▸ **SELECTED TEXT**
On June 25, 1962, the Supreme Court announced its decision in
Engel v. Vitale.
Inside the courtroom, Black arched forward in his high-backed chair, rested his arms on the bench, and began reading the opinion with unconcealed emotion. In the audience, his wife thought his delivery “sounded almost like a sermon.” After explaining the details of the case, Black paused to collect himself and clutched his papers tightly. There could be “no doubt,” he went on, that “the daily invocation of God's blessings [was] a religious activity” and, as a result, no doubt that New York “adopted a practice wholly inconsistent with the Establishment clause.” Black asserted that the First Amendment embodied the founders' belief that faith was “too personal, too sacred, too holy to permit its ‘unhallowed perversion' by a civil magistrate.” (Here, an observer noted, “his voice trembled with emotion as he paused over ‘too personal, too sacred, too holy.'”) In Black's view, religion certainly deserved a place of prominence in American life, but the state could not dictate it. “It is no part of the business of government,” he read, “to compose official prayers for any group of the American people to recite as a part of a religious program carried on by the government.” Departing from his written text, Black added an impromptu plea. “The prayer of each man from his soul must be his and his alone,” he said. “If there is anything clear in the First Amendment, it is that the right of the people to pray in their own way is not to be controlled by the election returns.”

▸ **DATA EXCERPTS**
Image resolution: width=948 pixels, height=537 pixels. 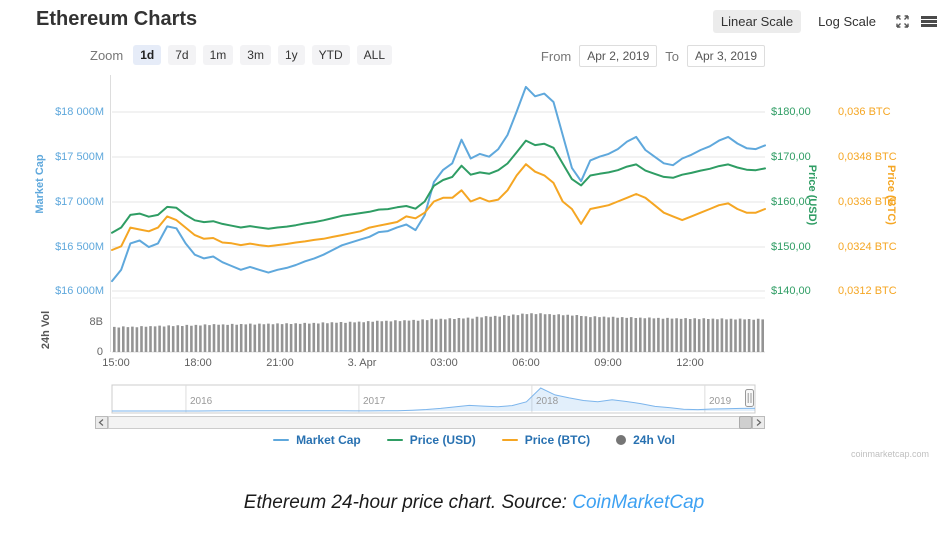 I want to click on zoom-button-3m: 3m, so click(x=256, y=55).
==
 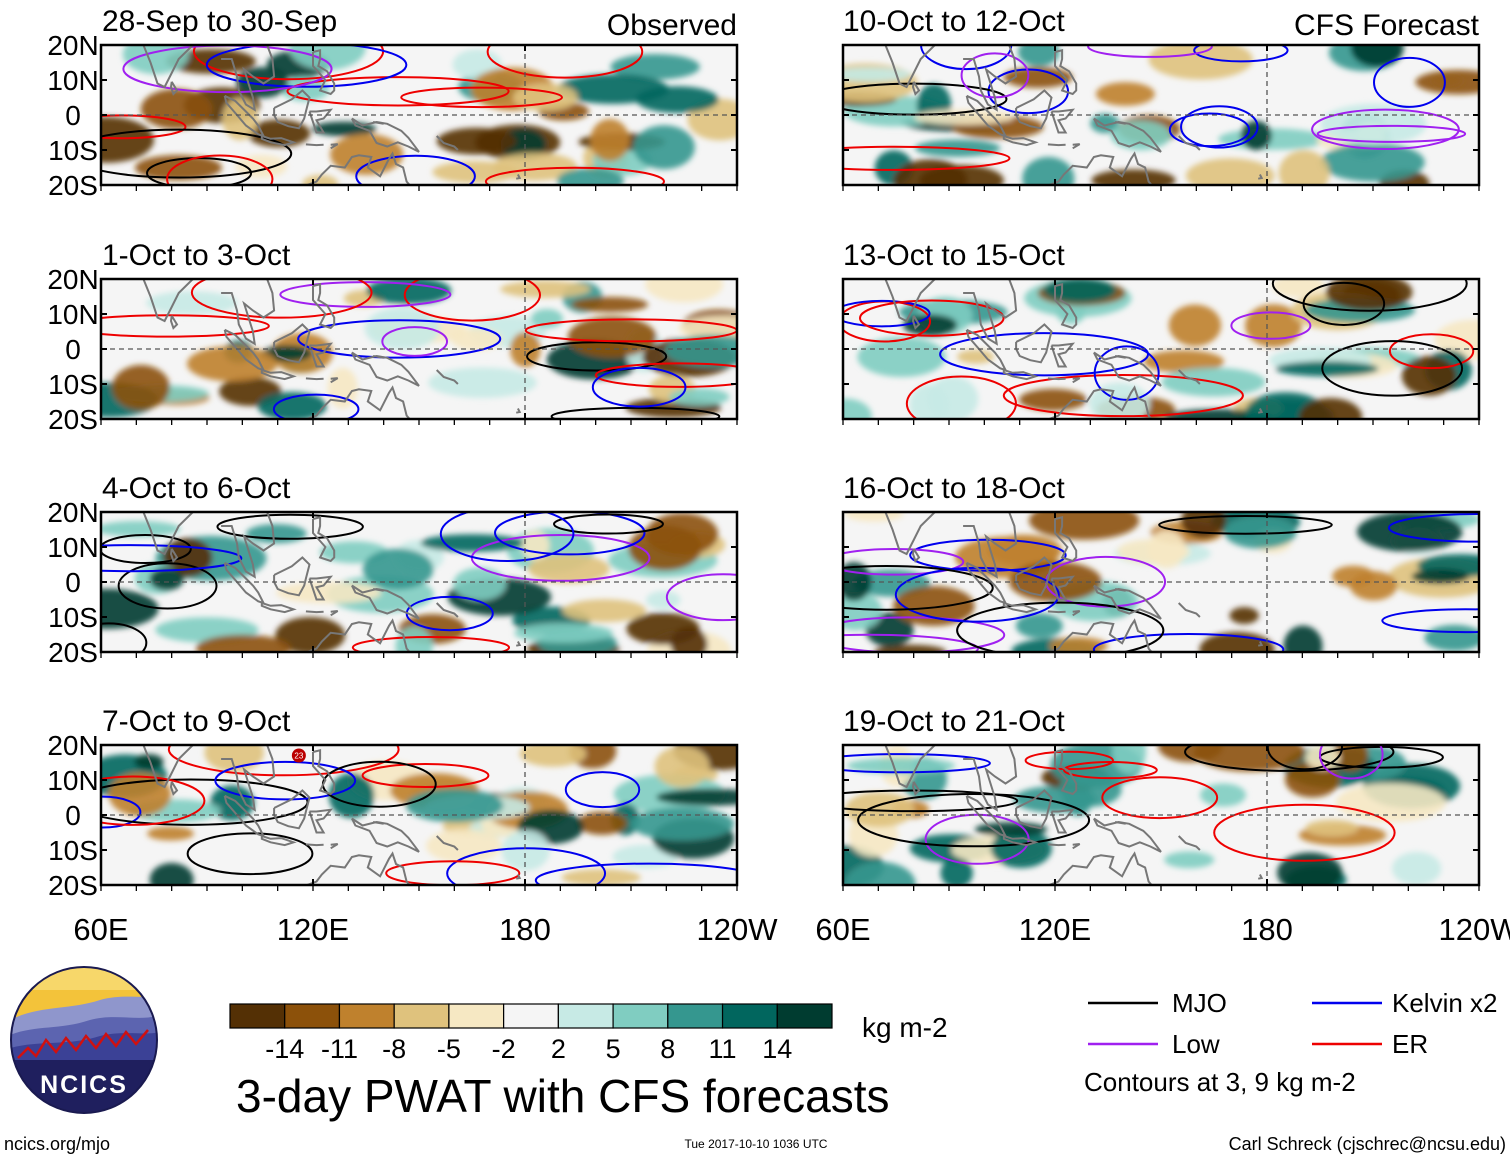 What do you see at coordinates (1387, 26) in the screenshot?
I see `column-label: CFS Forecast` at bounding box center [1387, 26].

▸ **TASK LIST**
• A. Using the passage on Engel v. Vitale above, answer each question in one line:
(i) On what date did the Supreme Court announce its decision?
(ii) What did Black's wife think his delivery sounded like?
(iii) According to the words Black read, what is "no part of the business of government"?
• B. For each statement, decide whether the passage on Engel v. Vitale above supports it. Answer yes or no, and quote the words that settle it.
(i) Black read the opinion calmly and without emotion.
(ii) Black added remarks that were not in his written text.
(iii) In Black's view, religion had no proper place in American life.
• C. Write the next part of the passage on Engel v. Vitale, picking up after its final sentence.

▸ **REPLIES**
• A.
(i) June 25, 1962.
(ii) She thought it "sounded almost like a sermon."
(iii) To compose official prayers for any group of the American people to recite as a part of a religious program carried on by the government.

• B.
(i) No: "began reading the opinion with unconcealed emotion."
(ii) Yes: "Departing from his written text, Black added an impromptu plea."
(iii) No: "In Black's view, religion certainly deserved a place of prominence in American life, but the state could not dictate it."

• C.
29

Despite his apparently uncompromising stand on the matter, Black signaled in an important footnote that there were limits to his opinion. In response to a dissent drafted by Stewart, Black tried to reconcile the wall of separation between church and state with the many religious invocations that had been introduced to national political culture, especially in recent years. “There is of course nothing in this decision reached here,” Black wrote in footnote 21, “that is inconsistent with the fact that
school children and others are officially encouraged to express love for our country by reciting historical documents such as the Declaration of Independence which contain references to the Deity or by singing officially espoused anthems which include the composer's faith in a Supreme Being, or with the fact that there are many manifestations in our public life of belief in God.” Black concluded that “such patriotic or ceremonial occasions bear no true resemblance to the unquestioned religious exercise that the State of New York has sponsored in this instance.” With the majority of the Supreme Court supporting him, Black thus affirmed the essential constitutionality of what scholars would later term ceremonial deism.
30

One of his colleagues, however, disagreed. Douglas, who had argued only a decade earlier that the government's embrace of religion raised no constitutional problems, had begun to express doubts during the deliberations over
Engel.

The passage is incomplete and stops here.